[PATCH] powerpc/timebase_read: don't return time older than cycle_last

Wed Jun 29 10:08:07 EST 2011

On Wed, 29 Jun 2011 09:25:08 +1000
Benjamin Herrenschmidt <benh at kernel.crashing.org> wrote:

> On Tue, 2011-06-28 at 11:14 -0500, Scott Wood wrote:
> > > You are applying a bandage on a wooden leg here .... userspace (vDSO)
> > > will see the time going backward if you aren't well synchronized as
> > > well, so you're stuffed anyways.
> > 
> > Sure -- but we should avoid turning a slight backwards drift into a huge
> > positive offset in the kernel's calculations.  One way to do that is for
> > the generic timekeeping code to be robust against this, for all time
> > sources.  The other is to apply this sort of hack on time sources that are
> > known to possibly go backwards.  The former is the better fix IMHO, but the
> > latter is what was already done for TSC on x86, so I went with the less
> > intrusive change.
> 
> Ok two things. One is first fix the comments then to stop mentioning
> "TSC" :-)

Doh, sorry...

> Second is, I still don't think it's right. There's an expectation on
> powerpc that the timebase works properly. If not, you have a userspace
> visible breakage.

As the changelog notes, this isn't a full enforement of monotonicity, it's
a way to avoid specific problems where the generic kernel timekeeping code
blows up if it goes backwards.  Fixing userspace reads to be fully
monotonic would be nice too, but it's a separate issue from the kernel
throwing a timer into the distant future because the timebase went
backwards one tick.

> There's no such thing as "a small drift". We assume no
> difference is visible to software, period.

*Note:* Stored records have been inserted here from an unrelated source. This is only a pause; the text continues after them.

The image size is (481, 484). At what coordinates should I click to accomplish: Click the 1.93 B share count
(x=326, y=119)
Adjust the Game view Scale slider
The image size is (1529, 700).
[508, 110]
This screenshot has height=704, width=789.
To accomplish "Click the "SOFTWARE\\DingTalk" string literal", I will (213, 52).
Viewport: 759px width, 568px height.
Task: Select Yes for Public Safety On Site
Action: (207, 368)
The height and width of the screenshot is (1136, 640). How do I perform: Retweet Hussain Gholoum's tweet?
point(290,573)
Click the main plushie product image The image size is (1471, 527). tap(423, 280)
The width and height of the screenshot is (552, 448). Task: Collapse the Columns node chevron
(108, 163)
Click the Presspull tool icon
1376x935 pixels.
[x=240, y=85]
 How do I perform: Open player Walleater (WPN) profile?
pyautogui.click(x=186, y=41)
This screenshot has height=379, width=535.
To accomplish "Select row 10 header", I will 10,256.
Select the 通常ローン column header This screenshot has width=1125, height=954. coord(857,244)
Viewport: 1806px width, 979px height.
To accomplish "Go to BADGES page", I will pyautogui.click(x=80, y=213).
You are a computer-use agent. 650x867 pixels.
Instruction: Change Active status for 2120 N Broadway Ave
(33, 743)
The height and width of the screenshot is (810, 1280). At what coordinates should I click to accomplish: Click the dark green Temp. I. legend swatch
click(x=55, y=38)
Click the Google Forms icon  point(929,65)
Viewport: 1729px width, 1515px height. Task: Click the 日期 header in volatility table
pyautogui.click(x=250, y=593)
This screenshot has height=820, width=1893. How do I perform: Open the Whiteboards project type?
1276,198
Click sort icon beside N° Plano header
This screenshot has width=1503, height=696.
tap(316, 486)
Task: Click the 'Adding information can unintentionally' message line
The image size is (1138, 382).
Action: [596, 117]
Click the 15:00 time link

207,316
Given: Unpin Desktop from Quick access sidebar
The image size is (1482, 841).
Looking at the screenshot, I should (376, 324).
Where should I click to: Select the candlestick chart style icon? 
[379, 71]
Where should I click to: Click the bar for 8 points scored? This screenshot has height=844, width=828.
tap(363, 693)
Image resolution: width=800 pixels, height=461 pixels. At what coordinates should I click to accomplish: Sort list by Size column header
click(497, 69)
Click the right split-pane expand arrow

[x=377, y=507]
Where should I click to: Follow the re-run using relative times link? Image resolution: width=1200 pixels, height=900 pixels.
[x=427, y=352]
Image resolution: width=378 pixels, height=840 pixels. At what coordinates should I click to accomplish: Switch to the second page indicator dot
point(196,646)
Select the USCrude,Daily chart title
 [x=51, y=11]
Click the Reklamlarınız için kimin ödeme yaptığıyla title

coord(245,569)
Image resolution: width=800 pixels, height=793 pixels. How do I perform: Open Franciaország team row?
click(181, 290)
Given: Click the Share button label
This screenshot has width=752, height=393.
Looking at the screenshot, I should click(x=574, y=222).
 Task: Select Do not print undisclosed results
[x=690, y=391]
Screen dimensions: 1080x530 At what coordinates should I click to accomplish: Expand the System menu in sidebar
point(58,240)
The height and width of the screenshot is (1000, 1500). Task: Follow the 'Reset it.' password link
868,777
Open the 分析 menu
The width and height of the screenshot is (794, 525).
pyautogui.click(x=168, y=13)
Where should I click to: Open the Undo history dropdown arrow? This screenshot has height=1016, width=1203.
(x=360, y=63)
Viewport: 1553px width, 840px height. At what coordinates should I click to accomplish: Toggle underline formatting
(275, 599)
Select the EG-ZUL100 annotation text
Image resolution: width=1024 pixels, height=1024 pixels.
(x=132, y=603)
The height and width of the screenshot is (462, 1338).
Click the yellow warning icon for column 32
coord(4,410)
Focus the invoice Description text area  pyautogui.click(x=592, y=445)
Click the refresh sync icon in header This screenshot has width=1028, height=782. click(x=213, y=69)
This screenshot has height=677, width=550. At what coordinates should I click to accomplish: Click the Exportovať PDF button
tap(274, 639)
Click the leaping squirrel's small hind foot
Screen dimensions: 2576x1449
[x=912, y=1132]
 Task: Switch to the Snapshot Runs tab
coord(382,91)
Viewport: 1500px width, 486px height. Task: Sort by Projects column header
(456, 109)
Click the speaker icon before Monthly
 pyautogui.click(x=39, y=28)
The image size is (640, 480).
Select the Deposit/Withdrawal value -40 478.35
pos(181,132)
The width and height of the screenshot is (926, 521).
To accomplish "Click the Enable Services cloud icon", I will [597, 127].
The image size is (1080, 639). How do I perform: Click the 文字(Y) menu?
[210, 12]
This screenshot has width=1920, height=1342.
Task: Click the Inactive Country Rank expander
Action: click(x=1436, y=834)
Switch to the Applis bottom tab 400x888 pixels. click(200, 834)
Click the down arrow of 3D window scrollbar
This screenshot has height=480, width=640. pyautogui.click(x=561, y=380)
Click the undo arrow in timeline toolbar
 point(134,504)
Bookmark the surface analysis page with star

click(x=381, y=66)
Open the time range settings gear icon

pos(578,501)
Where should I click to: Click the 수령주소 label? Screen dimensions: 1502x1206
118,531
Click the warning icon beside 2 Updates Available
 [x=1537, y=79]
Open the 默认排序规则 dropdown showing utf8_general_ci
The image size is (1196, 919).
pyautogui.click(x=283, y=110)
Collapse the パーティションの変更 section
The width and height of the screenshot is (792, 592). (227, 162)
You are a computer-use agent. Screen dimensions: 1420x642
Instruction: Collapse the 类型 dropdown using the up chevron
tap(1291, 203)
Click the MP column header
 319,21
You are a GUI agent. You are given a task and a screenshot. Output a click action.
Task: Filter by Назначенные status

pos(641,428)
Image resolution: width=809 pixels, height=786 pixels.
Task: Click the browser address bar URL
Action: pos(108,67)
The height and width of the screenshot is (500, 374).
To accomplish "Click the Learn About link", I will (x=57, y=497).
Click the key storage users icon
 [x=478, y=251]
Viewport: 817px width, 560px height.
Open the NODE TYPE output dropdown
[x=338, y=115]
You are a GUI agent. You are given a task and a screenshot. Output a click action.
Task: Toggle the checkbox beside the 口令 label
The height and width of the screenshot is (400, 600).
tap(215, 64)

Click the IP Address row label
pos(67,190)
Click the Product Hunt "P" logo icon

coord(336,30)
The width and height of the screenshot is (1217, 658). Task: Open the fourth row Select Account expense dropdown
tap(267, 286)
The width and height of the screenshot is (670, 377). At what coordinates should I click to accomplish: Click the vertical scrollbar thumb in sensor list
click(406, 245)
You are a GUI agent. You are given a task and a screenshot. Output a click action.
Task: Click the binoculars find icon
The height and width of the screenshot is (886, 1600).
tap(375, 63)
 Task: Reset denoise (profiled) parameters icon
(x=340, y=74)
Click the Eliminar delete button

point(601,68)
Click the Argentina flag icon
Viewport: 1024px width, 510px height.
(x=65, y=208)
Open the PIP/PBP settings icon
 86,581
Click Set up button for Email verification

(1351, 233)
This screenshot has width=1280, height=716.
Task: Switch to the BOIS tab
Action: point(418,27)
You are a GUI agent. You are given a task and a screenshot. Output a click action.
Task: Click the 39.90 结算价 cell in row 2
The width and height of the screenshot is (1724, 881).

On what do we base this assumption, and what does making the assumption
buy us?

Will smp-tbsync.c always converge on perfect sync (it has a limit on how
long it will try, and the only indication it failed is a pr_debug)?  Will
the timebase always increment on all cores at the same time, including on
emulated hardware?

We had a bug in U-Boot's timebase sync where the boot core would sometimes
be one tick faster than the other cores.  It's been fixed, but there are
probably people still running the old U-Boot.  It seems like the kind of
thing where defensive robustness is called for, like timing out instead of
hanging if a hardware register never flips the bit we're waiting for.

> We make hard assumptions here and in various places actually.

Are there any in the kernel that this doesn't cover?

> So if you want to do that test, I would require that you also add a
> warning, of the _rate_limited or _once, kind, indicating to the user
> that something's badly wrong.

OK.

-Scott